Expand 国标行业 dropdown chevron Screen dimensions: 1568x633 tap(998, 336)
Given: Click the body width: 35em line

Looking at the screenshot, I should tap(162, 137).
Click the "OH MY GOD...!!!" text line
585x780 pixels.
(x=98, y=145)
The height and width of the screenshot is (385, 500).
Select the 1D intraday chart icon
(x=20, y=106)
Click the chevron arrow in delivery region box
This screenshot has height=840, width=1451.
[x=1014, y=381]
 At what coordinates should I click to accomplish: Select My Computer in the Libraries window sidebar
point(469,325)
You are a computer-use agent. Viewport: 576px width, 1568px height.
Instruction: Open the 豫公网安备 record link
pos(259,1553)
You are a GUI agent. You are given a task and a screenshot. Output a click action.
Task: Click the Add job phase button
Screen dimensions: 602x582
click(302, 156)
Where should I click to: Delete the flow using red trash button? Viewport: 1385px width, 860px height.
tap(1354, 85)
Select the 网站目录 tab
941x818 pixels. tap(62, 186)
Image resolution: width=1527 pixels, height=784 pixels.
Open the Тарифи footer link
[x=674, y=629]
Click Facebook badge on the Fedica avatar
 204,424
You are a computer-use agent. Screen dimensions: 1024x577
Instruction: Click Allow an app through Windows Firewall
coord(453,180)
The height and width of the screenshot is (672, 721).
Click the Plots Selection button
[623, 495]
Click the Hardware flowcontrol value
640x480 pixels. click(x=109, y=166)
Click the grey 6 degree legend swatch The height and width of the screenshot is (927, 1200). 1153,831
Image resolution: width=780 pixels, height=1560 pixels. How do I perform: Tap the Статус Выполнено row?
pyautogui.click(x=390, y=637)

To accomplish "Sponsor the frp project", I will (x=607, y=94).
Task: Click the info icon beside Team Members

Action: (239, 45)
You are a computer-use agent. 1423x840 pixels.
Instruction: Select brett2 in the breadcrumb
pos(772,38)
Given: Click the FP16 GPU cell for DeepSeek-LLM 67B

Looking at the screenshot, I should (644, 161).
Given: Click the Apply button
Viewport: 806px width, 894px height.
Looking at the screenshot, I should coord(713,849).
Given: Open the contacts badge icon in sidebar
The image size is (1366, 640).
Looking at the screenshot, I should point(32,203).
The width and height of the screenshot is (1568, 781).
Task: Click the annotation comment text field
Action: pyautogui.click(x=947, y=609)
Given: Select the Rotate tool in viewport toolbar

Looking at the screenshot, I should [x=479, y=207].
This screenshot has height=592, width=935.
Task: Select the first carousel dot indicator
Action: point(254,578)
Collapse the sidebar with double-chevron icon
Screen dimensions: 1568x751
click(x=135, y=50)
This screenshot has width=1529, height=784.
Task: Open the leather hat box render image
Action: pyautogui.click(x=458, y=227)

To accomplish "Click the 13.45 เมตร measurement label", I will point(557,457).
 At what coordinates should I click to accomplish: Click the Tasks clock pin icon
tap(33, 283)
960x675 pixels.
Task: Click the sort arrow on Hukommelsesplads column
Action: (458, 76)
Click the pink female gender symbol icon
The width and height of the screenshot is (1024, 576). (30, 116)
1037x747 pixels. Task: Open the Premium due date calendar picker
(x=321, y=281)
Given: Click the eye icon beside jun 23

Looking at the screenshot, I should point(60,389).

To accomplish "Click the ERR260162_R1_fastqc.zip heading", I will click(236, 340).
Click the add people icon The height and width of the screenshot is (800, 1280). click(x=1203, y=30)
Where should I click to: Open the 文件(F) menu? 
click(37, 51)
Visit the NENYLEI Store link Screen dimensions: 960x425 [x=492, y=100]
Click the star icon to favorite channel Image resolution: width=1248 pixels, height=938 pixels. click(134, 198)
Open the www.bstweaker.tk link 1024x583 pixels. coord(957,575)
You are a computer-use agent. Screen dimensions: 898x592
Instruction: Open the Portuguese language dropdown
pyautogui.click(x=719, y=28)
_ _ _ _
Exercise instructions -
Could you tally the lines in the data that contain the string "agent" and answer with the number alone?

Response area -
5